__Stored records__.

--------------------------------

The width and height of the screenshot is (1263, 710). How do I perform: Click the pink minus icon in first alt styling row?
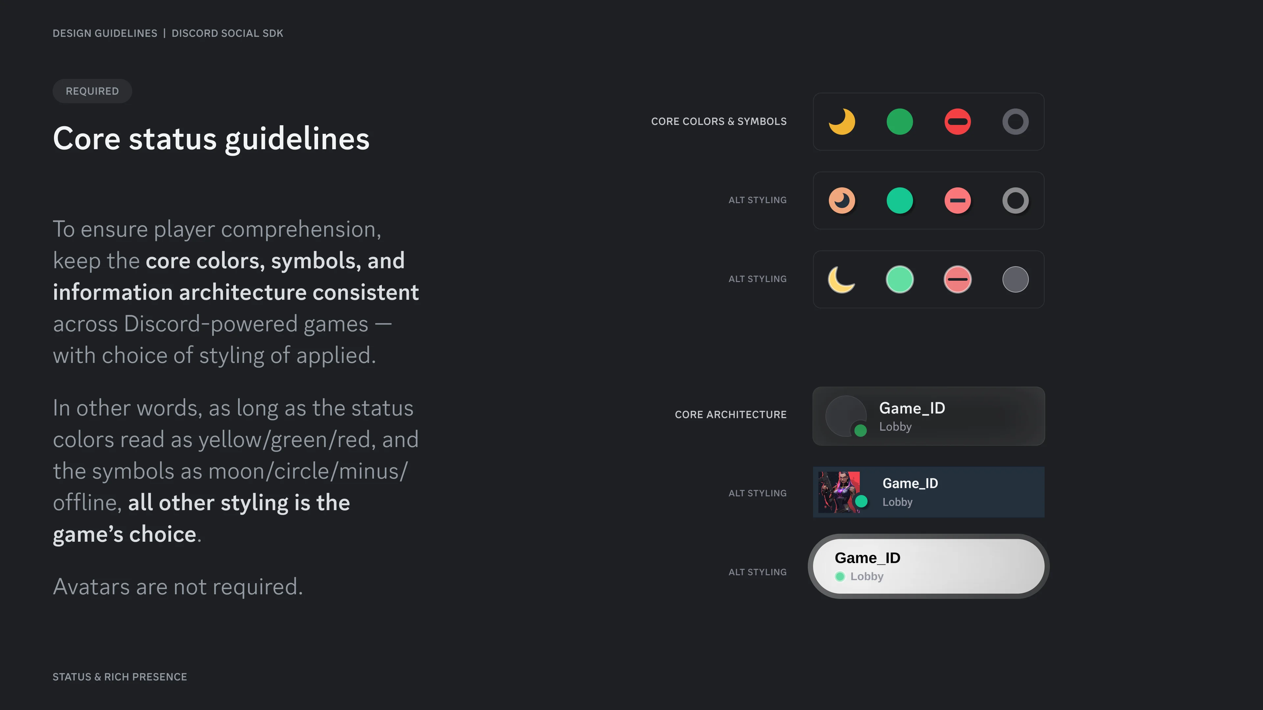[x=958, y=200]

--------------------------------

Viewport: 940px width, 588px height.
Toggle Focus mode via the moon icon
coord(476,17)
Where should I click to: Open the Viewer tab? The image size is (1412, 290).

--------------------------------

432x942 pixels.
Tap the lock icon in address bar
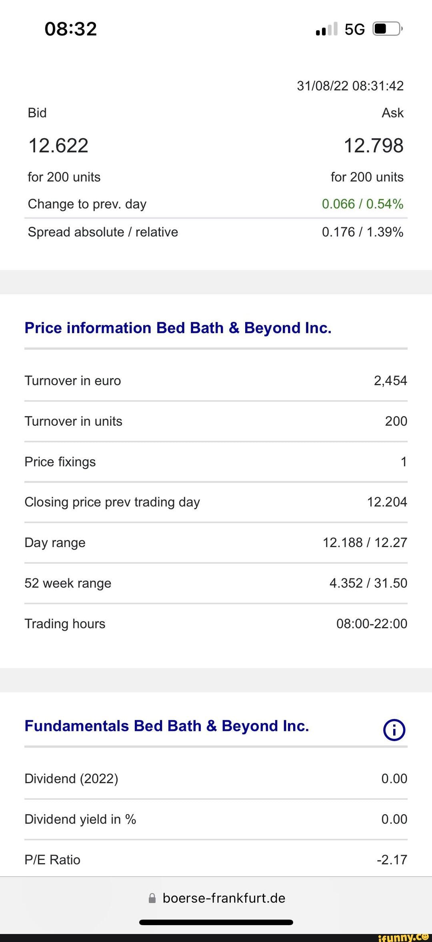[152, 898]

--------------------------------

__Instructions for the task__.
Transcribe the entries without changes, starting at the line that contains "The width and" and ending at the line that contains "[x=958, y=200]", and leave the pictures out of your answer.

__Complete answer__.
The width and height of the screenshot is (1263, 710). How do I perform: Click the pink minus icon in first alt styling row?
[x=958, y=200]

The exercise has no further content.